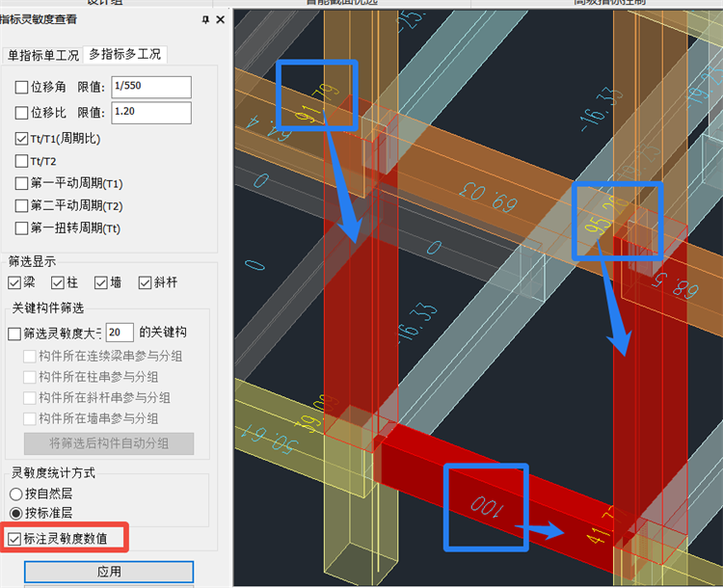Viewport: 723px width, 588px height.
Task: Uncheck Tt/T1(周期比) option
Action: coord(22,139)
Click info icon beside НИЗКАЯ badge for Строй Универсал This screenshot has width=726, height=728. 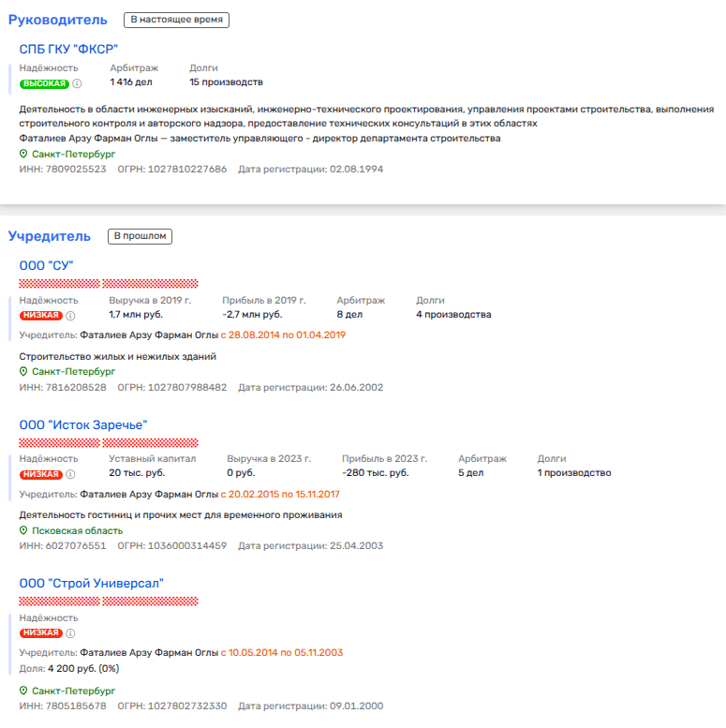tap(70, 633)
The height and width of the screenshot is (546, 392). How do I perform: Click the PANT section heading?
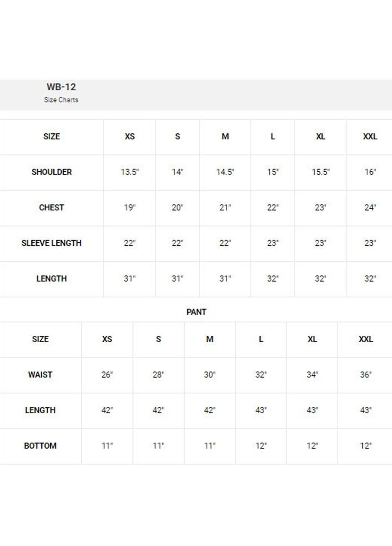[x=196, y=312]
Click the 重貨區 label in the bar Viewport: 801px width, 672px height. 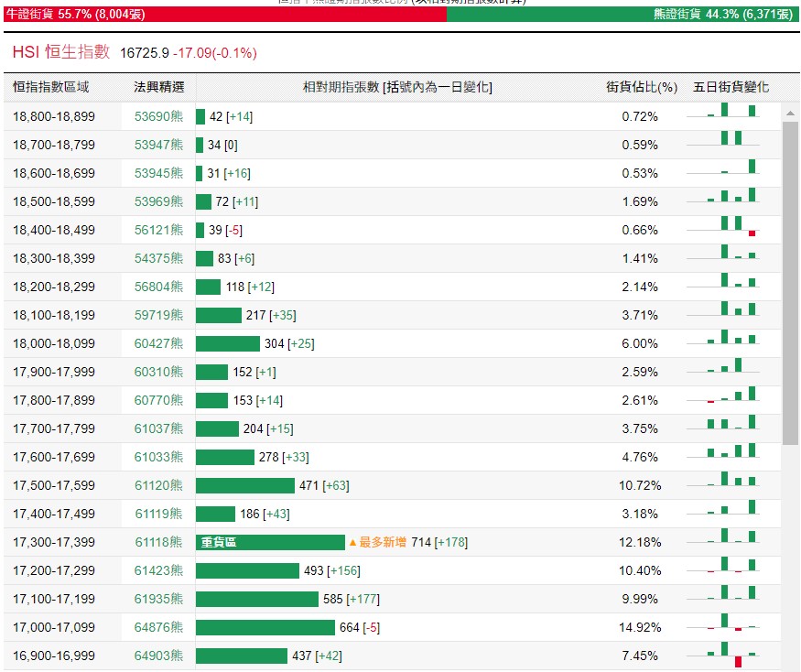(x=219, y=542)
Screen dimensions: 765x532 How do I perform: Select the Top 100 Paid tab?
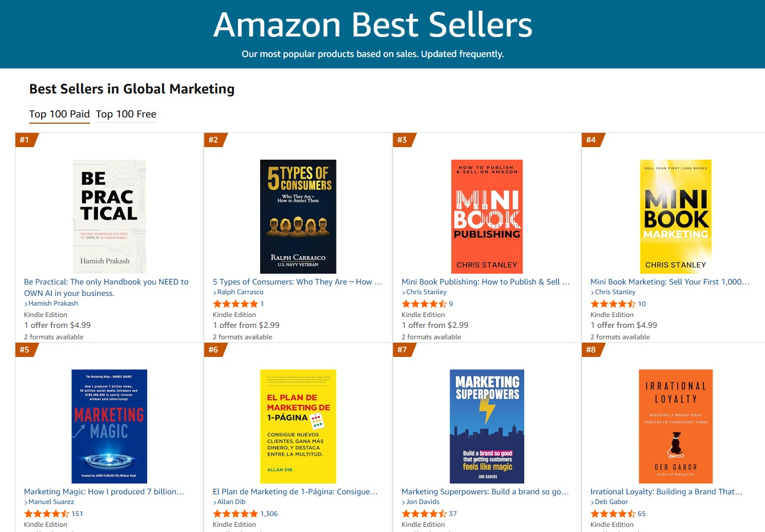click(59, 114)
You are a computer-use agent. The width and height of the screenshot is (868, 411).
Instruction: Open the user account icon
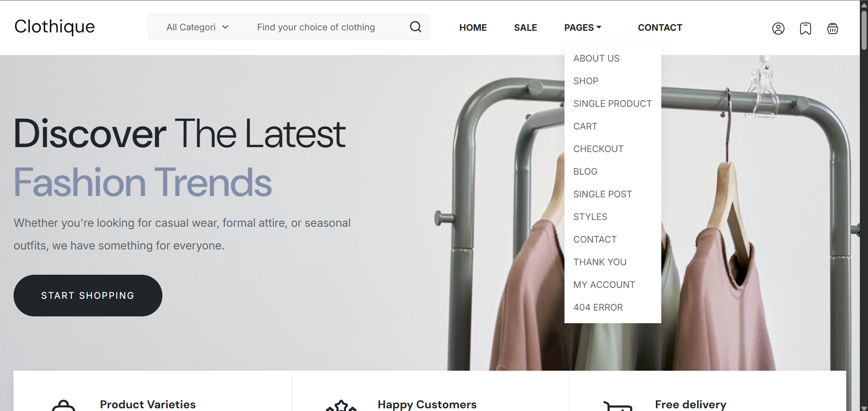[x=778, y=29]
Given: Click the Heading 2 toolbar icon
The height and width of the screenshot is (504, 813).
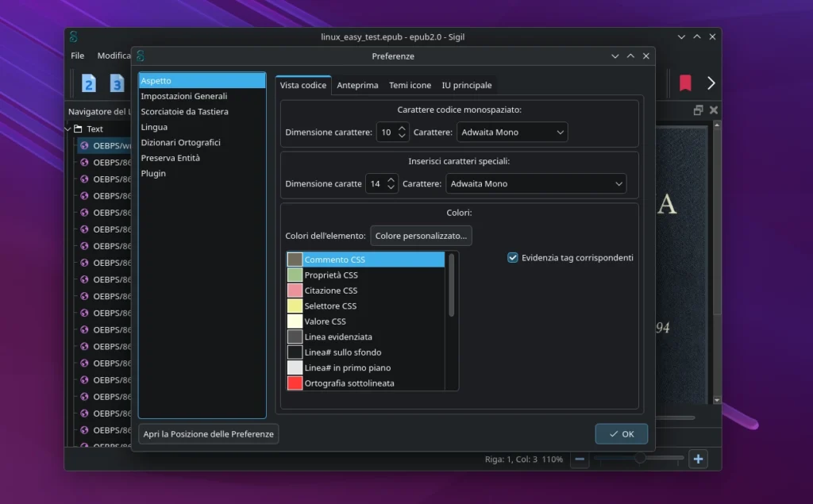Looking at the screenshot, I should pyautogui.click(x=89, y=83).
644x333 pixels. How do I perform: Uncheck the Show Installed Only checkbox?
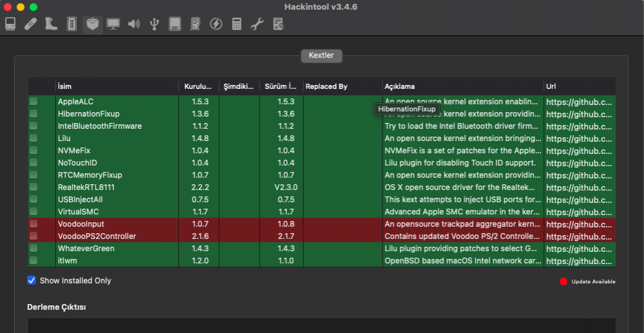[32, 280]
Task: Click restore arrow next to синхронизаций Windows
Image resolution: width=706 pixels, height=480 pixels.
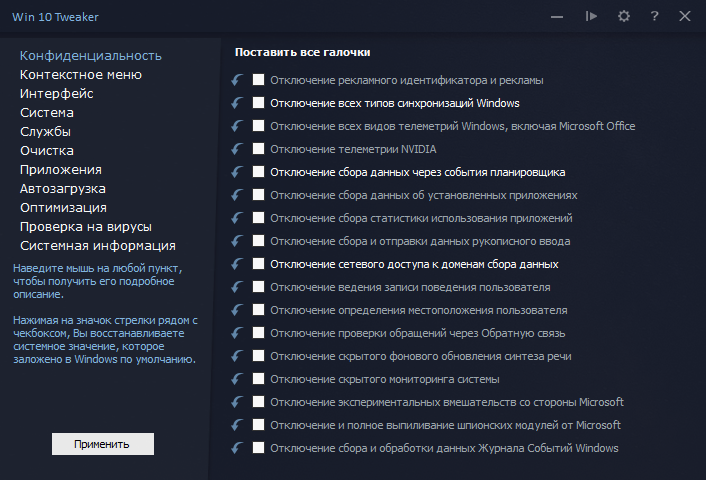Action: click(x=237, y=103)
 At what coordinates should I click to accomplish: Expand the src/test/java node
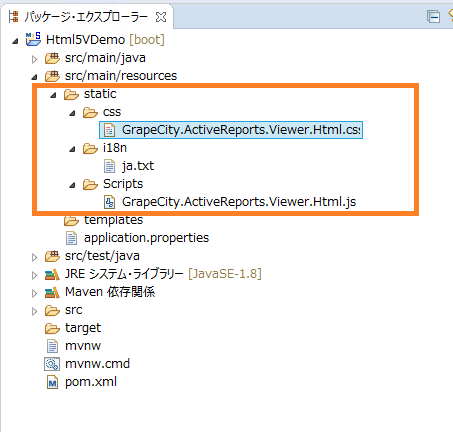34,257

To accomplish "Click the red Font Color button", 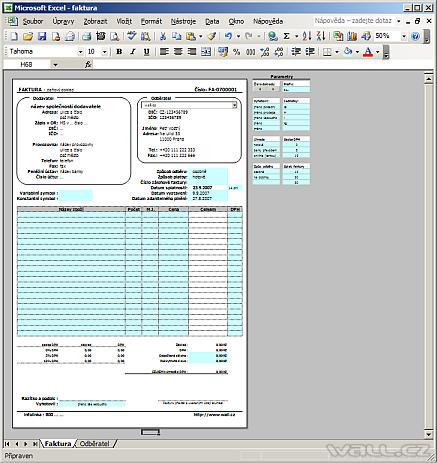I will pos(368,52).
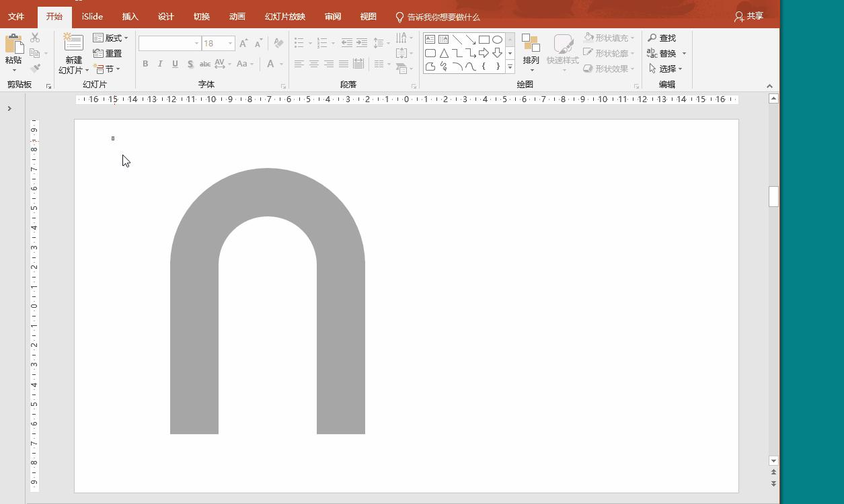Toggle Bold text formatting
This screenshot has height=504, width=844.
145,64
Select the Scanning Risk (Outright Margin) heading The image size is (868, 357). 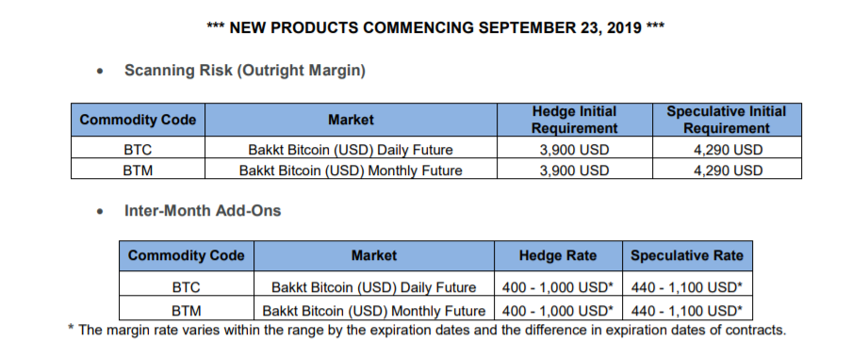(245, 71)
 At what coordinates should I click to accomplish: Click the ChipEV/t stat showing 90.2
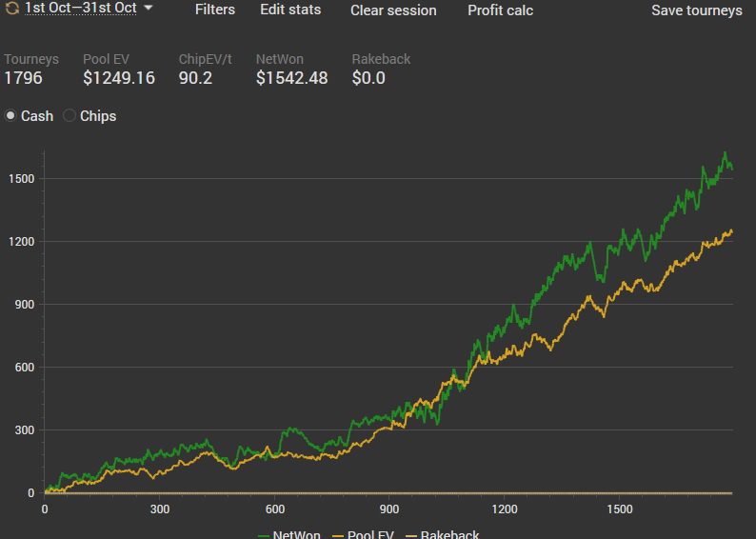point(196,78)
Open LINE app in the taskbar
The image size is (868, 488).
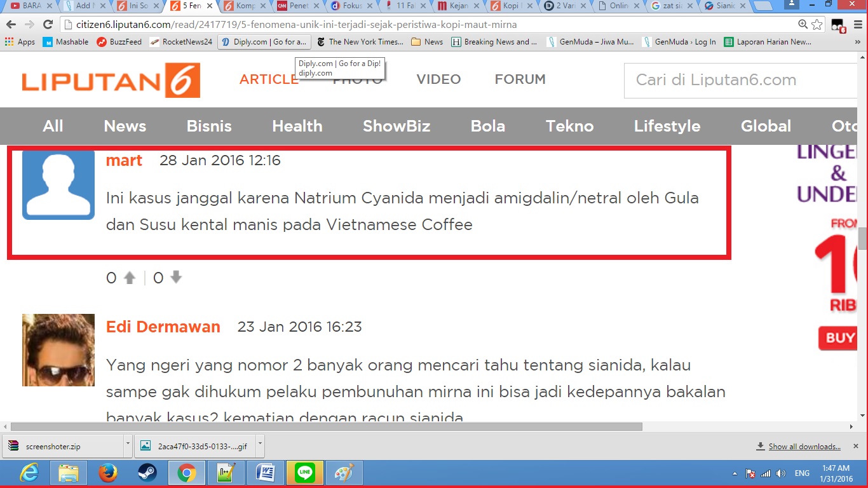coord(305,473)
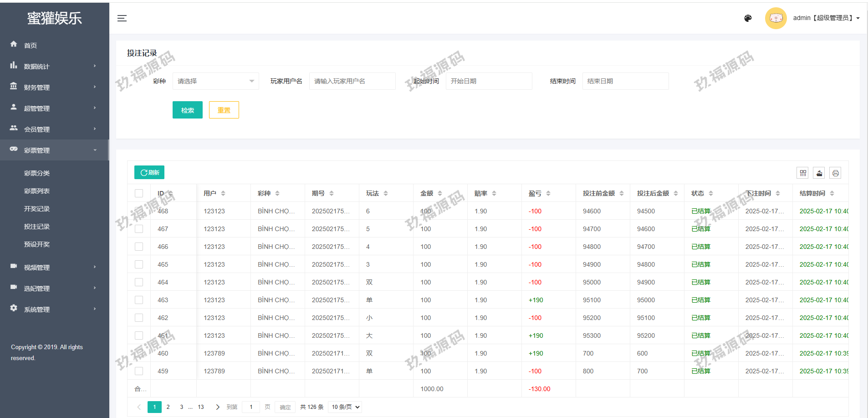This screenshot has width=868, height=418.
Task: Select 预设开奖 in the sidebar submenu
Action: (x=37, y=244)
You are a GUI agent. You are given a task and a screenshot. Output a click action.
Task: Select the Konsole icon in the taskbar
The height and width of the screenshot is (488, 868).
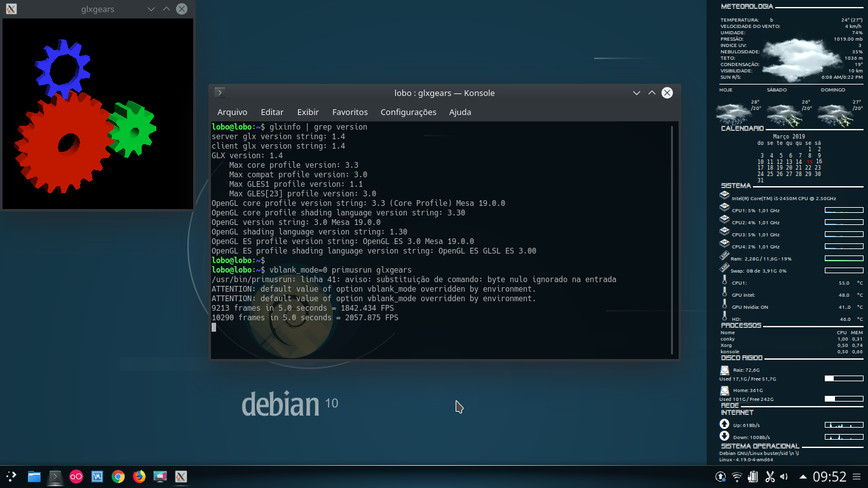coord(56,477)
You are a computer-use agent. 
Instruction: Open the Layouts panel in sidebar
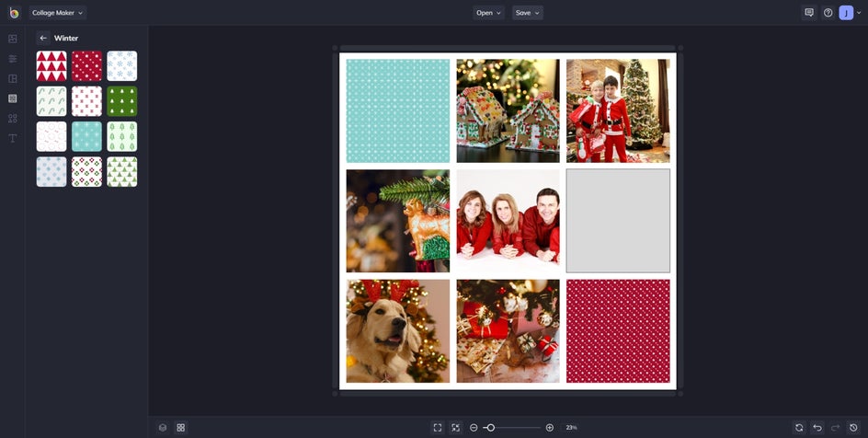click(x=13, y=78)
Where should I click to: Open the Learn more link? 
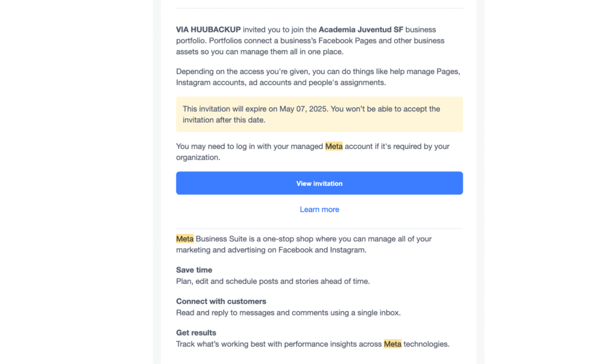pos(319,209)
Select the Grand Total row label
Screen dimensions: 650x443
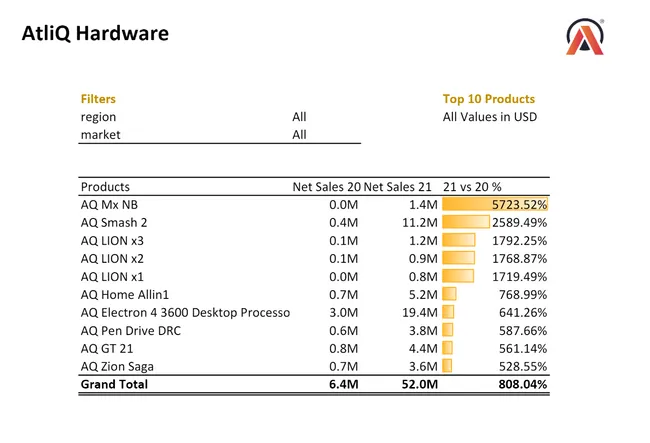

Exercise objective.
State how many lines in the entries hold "agent". Nothing should come before or after the number.

Response box.
3